Error failed to profile kernel

I am trying to profile a single process, single thread program using nsight compute. But it fails when trying to profile the specified kernel

ncu --section SpeedOfLight --export ncu/ncompute -k score_generation_long ./my_program
==PROF== Connected to process 811598 (/home/liuxs/profile/minimap2/minimap2)
[config_batch] mem_per_stream: 38154063052 x 1 streams
[config_stream] max_grid: 118002, max_anchors_per_stream: 1465540000, max_num_cut_per_stream: 2935660
==PROF== Profiling "score_generation_long": 0%
==ERROR== Failed to profile kernel "score_generation_long" in process 811598
==PROF== Trying to shutdown target application
==ERROR== The application returned an error code (9).
==ERROR== An error occurred while trying to profile.
==WARNING== No kernels were profiled.
==WARNING== Profiling kernels launched by child processes requires the --target-processes all option.

The output doesn’t contain any useful information, how can I know what’s wrong with the program?
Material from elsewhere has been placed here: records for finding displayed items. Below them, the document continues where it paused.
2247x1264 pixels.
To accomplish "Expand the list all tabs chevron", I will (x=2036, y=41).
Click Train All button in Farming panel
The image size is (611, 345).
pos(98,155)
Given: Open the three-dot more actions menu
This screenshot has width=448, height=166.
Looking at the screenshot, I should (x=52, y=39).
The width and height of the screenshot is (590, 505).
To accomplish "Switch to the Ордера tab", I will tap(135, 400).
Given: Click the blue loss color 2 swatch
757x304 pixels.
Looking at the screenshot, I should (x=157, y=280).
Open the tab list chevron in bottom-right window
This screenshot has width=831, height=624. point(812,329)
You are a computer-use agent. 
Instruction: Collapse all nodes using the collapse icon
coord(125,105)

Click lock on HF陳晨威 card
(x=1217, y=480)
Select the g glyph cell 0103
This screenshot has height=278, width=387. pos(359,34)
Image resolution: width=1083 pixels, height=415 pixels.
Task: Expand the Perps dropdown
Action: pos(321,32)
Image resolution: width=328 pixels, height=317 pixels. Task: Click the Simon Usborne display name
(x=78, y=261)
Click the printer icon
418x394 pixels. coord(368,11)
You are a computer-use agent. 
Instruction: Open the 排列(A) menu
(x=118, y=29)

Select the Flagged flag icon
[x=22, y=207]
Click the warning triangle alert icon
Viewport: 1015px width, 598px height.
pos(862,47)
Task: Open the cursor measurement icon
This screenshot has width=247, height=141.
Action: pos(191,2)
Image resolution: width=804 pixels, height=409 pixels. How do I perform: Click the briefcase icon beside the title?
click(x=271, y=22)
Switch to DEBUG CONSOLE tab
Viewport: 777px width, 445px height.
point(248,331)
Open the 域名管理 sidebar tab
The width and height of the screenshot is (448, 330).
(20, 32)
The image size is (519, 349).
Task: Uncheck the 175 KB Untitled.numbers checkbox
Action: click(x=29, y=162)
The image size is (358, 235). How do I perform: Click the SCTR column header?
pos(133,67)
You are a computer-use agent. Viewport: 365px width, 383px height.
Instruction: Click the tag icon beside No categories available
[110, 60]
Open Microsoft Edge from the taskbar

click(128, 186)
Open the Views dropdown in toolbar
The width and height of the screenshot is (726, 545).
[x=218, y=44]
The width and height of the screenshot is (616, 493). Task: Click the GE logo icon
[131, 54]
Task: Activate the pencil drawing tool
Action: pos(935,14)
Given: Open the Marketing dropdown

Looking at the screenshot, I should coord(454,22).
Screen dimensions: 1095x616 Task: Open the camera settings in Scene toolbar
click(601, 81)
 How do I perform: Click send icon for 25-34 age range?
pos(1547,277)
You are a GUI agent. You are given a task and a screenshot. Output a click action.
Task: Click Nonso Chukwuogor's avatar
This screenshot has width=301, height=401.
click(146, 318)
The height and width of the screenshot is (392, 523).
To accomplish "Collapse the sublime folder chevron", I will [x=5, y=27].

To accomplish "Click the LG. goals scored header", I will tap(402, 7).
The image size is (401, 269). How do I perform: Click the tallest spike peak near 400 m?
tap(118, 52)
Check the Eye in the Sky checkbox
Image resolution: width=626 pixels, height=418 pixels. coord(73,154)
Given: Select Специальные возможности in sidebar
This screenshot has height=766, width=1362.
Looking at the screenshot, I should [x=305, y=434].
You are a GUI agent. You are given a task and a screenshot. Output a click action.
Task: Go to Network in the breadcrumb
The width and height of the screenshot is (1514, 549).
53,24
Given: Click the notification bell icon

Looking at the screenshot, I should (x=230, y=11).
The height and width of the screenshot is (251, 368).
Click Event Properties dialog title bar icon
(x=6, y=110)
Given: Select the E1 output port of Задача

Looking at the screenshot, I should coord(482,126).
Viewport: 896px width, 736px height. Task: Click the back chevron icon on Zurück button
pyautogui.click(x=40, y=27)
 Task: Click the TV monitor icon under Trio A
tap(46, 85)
I can independently run the program without error.

It turns out to be an out-of-memory. How could NCU uses so much more memory compared with running without NCU? Is there any way to limit the required memory size?

Nsight Compute stores and restores kernel state in memory in order to replay the kernel multiple times. That can double the memory footprint. To avoid this you can switch to application replay with “–replay-mode application”. This avoids the memory storage from needing to replay. Let me know if that solves your issue.